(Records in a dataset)
----------

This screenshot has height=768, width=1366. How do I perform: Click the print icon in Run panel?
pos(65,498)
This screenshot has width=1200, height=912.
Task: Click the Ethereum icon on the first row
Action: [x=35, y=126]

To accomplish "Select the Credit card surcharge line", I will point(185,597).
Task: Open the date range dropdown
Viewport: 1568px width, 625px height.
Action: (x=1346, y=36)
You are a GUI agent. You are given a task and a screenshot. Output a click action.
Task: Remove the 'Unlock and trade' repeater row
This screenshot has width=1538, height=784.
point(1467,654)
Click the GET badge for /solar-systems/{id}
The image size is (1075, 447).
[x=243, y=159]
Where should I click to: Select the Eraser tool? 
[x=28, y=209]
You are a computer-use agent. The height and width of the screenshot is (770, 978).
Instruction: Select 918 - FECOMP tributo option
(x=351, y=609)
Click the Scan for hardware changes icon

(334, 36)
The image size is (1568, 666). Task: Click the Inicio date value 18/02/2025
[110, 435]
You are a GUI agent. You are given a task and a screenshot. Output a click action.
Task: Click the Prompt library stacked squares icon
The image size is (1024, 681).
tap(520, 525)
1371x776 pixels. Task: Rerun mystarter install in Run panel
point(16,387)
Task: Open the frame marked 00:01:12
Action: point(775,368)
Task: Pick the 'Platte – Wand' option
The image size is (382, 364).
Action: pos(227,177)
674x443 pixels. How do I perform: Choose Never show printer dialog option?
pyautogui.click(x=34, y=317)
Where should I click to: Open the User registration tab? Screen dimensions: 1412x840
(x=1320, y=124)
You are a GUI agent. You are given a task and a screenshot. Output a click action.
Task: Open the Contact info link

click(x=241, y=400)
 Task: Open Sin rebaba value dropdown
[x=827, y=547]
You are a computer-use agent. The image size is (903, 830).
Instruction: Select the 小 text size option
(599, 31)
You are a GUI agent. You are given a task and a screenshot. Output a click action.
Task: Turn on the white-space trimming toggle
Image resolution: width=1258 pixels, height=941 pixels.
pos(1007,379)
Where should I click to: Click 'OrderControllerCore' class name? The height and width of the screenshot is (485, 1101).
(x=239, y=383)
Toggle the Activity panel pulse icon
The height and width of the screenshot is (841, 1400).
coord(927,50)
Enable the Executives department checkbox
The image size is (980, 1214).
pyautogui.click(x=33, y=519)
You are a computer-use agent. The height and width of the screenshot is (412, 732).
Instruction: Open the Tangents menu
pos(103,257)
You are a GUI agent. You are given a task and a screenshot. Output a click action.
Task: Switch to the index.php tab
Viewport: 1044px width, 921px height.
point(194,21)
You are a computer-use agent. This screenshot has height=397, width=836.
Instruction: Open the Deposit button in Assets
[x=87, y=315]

----------

▶ _EXERCISE TASK_
Reproduce the lines between the one holding "I will point(185,597)." and the one holding "(x=1320, y=124)", inclusive, substituting "computer-use agent" for every "GUI agent" and changing nothing else.

▶ _WRITTEN RESPONSE_
To accomplish "Select the Credit card surcharge line", I will point(185,597).
Task: Open the date range dropdown
Viewport: 1568px width, 625px height.
Action: (x=1346, y=36)
You are a computer-use agent. You are given a task and a screenshot. Output a click action.
Task: Remove the 'Unlock and trade' repeater row
This screenshot has width=1538, height=784.
point(1467,654)
Click the GET badge for /solar-systems/{id}
The image size is (1075, 447).
[x=243, y=159]
Where should I click to: Select the Eraser tool? 
[x=28, y=209]
You are a computer-use agent. The height and width of the screenshot is (770, 978).
Instruction: Select 918 - FECOMP tributo option
(x=351, y=609)
Click the Scan for hardware changes icon

(334, 36)
The image size is (1568, 666). Task: Click the Inicio date value 18/02/2025
[110, 435]
You are a computer-use agent. You are given a task and a screenshot. Output a click action.
Task: Click the Prompt library stacked squares icon
The image size is (1024, 681).
tap(520, 525)
1371x776 pixels. Task: Rerun mystarter install in Run panel
point(16,387)
Task: Open the frame marked 00:01:12
Action: point(775,368)
Task: Pick the 'Platte – Wand' option
The image size is (382, 364).
Action: pos(227,177)
674x443 pixels. How do I perform: Choose Never show printer dialog option?
pyautogui.click(x=34, y=317)
Where should I click to: Open the User registration tab? Screen dimensions: 1412x840
(x=1320, y=124)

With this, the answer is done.